Sludge pipe flow pressure drop prediction using composite power-law friction factor-Reynolds number correlations based on different non-Newtonian Reynolds numbers

Abstract

When predicting pressure gradients for the flow of sludges in pipes, the rheology of the fluid plays an important role, especially with increasing concentration of the suspended matter in the sludge. The f-Re relationship is often applied when designing pipelines, but it depends on the rheological parameters of the fluid and what definition of non-Newtonian Reynolds number is used. In this work, a database of 586 AP Q points from tests with 10 different sludges of concentration 3.4 to 7.2% by mass, in 3 test pipe diameters, was established and used to rheologically characterise the sludges as Bingham plastic fluids.

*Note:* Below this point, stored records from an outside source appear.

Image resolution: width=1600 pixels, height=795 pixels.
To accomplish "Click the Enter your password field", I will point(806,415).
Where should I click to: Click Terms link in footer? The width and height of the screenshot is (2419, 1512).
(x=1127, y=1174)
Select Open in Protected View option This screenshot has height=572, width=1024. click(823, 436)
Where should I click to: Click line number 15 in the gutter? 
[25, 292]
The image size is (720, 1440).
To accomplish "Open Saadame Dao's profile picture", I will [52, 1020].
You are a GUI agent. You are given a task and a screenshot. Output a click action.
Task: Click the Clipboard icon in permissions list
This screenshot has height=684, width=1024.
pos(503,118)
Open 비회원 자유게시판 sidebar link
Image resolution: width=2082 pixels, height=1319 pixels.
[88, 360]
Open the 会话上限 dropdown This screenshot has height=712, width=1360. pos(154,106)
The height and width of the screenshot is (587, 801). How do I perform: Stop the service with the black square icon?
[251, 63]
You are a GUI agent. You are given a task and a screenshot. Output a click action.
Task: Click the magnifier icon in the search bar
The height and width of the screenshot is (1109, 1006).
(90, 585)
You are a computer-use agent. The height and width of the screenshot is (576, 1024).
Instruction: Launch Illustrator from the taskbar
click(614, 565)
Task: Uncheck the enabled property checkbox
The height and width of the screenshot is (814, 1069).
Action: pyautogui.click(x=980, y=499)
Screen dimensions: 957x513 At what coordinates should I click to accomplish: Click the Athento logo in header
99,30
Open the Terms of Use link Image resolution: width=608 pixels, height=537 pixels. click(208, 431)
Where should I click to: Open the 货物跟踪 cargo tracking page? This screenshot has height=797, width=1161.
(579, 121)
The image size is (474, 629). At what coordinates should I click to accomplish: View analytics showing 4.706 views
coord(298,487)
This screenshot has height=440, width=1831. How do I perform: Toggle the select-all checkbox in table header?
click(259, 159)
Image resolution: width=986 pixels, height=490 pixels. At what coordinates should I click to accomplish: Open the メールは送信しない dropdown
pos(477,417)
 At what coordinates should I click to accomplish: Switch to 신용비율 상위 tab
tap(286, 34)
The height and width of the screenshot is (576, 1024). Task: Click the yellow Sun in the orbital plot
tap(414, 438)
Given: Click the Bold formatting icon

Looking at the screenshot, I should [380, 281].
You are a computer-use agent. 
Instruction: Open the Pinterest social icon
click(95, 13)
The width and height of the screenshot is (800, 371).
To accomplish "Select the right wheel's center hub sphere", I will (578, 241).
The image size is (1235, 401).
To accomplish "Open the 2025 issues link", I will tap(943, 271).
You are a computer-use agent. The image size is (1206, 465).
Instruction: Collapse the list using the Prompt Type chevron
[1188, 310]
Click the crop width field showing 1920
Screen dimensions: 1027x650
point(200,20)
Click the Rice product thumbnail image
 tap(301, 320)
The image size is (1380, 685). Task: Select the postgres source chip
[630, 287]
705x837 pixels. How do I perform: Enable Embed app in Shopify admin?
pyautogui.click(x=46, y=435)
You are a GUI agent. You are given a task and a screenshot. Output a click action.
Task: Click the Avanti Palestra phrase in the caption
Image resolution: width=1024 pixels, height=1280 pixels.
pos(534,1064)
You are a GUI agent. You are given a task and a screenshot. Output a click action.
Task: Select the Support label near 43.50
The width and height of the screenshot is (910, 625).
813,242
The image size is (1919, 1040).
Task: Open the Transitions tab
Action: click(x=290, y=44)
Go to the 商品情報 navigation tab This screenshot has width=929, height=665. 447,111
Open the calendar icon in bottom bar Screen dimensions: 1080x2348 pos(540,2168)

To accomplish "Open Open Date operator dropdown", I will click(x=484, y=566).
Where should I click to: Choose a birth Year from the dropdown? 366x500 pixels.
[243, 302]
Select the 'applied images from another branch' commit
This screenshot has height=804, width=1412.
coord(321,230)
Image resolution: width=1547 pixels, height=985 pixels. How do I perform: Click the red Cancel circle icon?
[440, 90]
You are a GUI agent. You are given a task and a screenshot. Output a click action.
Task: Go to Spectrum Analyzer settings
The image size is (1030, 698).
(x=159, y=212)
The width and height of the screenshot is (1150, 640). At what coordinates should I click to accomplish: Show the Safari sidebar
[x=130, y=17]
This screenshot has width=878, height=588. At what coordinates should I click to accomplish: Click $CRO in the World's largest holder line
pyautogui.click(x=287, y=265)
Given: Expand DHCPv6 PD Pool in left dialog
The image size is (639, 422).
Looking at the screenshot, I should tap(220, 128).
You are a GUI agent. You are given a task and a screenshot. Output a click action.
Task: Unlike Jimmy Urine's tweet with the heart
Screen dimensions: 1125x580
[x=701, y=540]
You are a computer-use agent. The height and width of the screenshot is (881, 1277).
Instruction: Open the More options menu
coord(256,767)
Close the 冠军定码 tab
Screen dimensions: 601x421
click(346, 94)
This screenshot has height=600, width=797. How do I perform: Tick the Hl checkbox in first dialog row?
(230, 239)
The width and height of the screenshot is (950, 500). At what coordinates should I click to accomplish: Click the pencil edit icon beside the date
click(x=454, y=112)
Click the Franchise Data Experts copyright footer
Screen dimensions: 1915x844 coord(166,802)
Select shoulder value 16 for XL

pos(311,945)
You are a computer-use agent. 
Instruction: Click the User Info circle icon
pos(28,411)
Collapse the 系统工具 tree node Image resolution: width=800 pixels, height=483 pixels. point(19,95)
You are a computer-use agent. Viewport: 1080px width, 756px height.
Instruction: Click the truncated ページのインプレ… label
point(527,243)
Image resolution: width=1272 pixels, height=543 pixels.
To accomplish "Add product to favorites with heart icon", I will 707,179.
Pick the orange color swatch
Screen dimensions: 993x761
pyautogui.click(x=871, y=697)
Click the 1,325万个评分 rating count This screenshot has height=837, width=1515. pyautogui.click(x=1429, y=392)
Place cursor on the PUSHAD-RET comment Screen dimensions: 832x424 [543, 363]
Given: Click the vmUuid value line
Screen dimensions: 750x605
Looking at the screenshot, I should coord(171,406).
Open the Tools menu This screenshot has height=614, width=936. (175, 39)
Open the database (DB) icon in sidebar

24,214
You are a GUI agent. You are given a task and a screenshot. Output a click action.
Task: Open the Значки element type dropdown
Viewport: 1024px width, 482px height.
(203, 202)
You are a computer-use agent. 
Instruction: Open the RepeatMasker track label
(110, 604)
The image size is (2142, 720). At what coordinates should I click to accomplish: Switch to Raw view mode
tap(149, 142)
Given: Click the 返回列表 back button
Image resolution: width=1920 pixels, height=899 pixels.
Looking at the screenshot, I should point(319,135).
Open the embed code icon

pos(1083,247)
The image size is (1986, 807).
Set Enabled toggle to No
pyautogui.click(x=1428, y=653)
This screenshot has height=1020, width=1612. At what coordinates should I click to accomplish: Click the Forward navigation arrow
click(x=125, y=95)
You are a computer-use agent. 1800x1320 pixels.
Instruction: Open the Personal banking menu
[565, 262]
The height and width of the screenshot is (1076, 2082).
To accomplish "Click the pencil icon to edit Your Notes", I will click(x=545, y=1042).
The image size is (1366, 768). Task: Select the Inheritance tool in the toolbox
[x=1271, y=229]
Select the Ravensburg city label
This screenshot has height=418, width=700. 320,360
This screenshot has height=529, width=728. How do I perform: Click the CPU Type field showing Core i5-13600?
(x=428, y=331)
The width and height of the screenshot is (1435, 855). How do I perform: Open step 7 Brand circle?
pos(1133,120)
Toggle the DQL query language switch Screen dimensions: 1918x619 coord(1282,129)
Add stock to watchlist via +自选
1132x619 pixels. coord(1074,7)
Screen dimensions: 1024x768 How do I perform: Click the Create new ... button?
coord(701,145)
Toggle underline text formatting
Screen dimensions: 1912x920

Five published definitions of the non-Newtonian Reynolds number were used to create composite power law correlations for the f-Re relationship covering all flow regimes. Pressure gradient predictions based on each correlation were compared and ranked, based on 2 different statistical estimates of error. The correlations using the MetznerReed Reynolds number (ReMR) and a Reynolds number proposed by Slatter and Lazarus in 1993 (Re2) yielded the lowest errors in comparison with the experimental values. It is shown that these correlations can be used to predict pressure drop to within ±20% for a given sludge concentration and operating condition.